Here you can see the 20w belly, yes I look like a fatty, and the 20w baby.


                                                        Love you all    xoxo,

                                                          e.

Friday, August 12, 2011

Absence Makes the Heart Grow Fonder

...and realize what you had until it's no longer there. It's been 3 months since I've seen my husband. Some people, actually really close friends of mine, would quickly state " Erin, 3 months is nothing...he's in training, not deployed, you're able to visit him...etc." True, however, it's still not easy, and he's still not here, or me not there, and I don't like it. (Sorry, just deal with my vent.)

        You can blame it on the raging hormones, but I'm having a really hard time being away from the hubby this go around (opposed to the countless months apart in college.) I recently went with my family to see Big & Rich in concert...8th row, beautiful night, favorite group, and I balled. They played "Lost in this Moment," which some of you may know was our first dance at our wedding, and I cried like a baby, in front of everyone. Then they brought soldiers out...are they doing this to me on purpose? Honestly.
        
        Also, I'm having a hard time with not being able to experience some of the ups and downs of pregnancy with him. I mean, I consider him lucky to not have to witness my massive mood swings daily, but most days are wonderful and I just want to have him around when these miracles happen. I keep telling myself, soon enough. But I'm terrified he's not going to recognize me when we finally move into our new house together in November.

       After that rant, sorry again, I am super excited because I am lucky enough to be able to visit the hubby for a couple days. Although he's still has to work, just getting back in a familiar routine is so peaceful for me. Even if it is me doing his laundry and cleaning up his messes =) I love seeing his face last thing at night and first thing in the morning.

       We are super excited about this pregnancy, and I'm sure I'm filling his head with all this information that I've been reading that just terrifies him. And it makes me laugh when he gets so frustrated when I compare Baby H to a size of a produce item...i.e. Grape/Lemon/Apple. So now we have tried to come up with alternative size comparisons...

       So here is Baby H at 15 weeks (the size of a Kit Kat Bar)


        So as you can see, there may or may not be a tiny baby bump...I'm just ready to get out of this fat phase...or fatter than normal phase. Hopefully by 20 weeks I'll be showing a little more. Keep us in your prayers. I am hoping to hear the baby's heartbeat at my next Dr. visit on Monday.

                                   Have a great weekend.

                                           xoxo,

                                                   e.

Sunday, July 24, 2011

Can You Believe it?

Hello Friends- some exciting things have happened since my last post...and when I say exciting, I mean life altering!

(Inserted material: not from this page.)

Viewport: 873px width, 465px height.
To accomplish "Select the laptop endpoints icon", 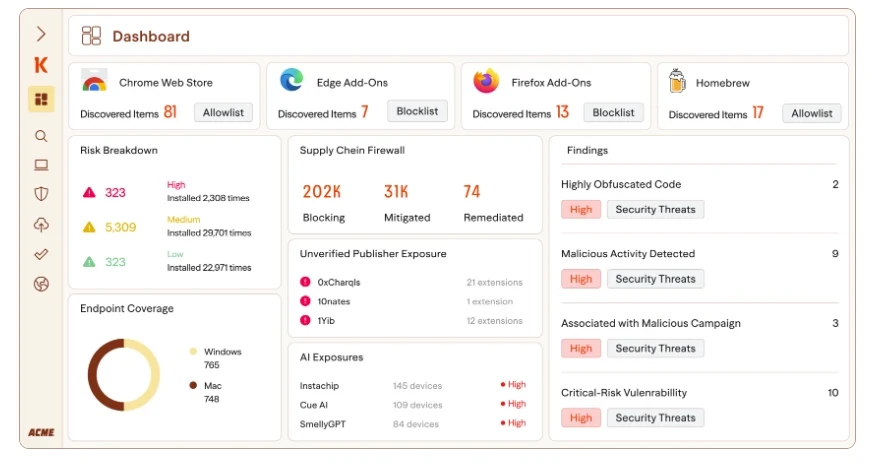I will tap(41, 165).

 In my last post, I said that we could be out of Del Rio as early as June...well I was right! Two days after Bryan graduated from UPT (May 20), I dropped his parents, sisters, and our brother-in-law off at the airport, as well as Bryan too. They AF Force didn't waste anytime after Bryan graduated to get him started in his "big boy" program. He was sent off to Water Survival in Pensacola for 3 days, then SERE (Survive, Evade, Resist, and Escape) in Washington for about 3 weeks, and now Little Rock for C-130 training until October! In all his trainings, they are considered temporary...meaning we are not permanently moving to these bases, thus, the government will not pay for us to move our stuff along with him. Even to Little Rock! So, instead of staying in Del Rio alone, I, and consequently the puppies, were so kindly invited to move in with my parents until Bryan and I are permanently relocated to New Mexico in November. As much as I'm enjoying this time with my family, I miss my incredible friends still in Del Rio. At the time, being newly married and moving away from family and friends instantly; then having my husband working 12 hour work days, you have to learn to make friends fast, and then learn to lean on them. These friends helped me get through one of the hardest years of our lives...getting Bryan through UPT! I couldn't have asked for a better support system, and know they will do amazing things in the world. Just hate that we have to leave them =(

Although completing Pilot Training is thrilling for us, the most amazing thing that has happened to us since my last post is that I found out I was PREGNANT!! I am still in disbelief, but Bryan and I are thrilled! I found out the day after Bryan left for SERE, and had to desperately track him down to tell him. It crushes me that he's not here to witness what's happening, but then it may be better, because of these crazy mood swings I am currently going through. (Poor Mom and Dad) Plus, being in the Military, I have to accept this will not be the last major event he will miss. At my first appointment they did an ultra sound and it's amazing at what you can see. I cried like a baby. Just couldn't believe it. I'm currently due Feb. 1, 2012 and am hoping that these next 6 months fly by. I'll keep you posted on major baby events. I promise.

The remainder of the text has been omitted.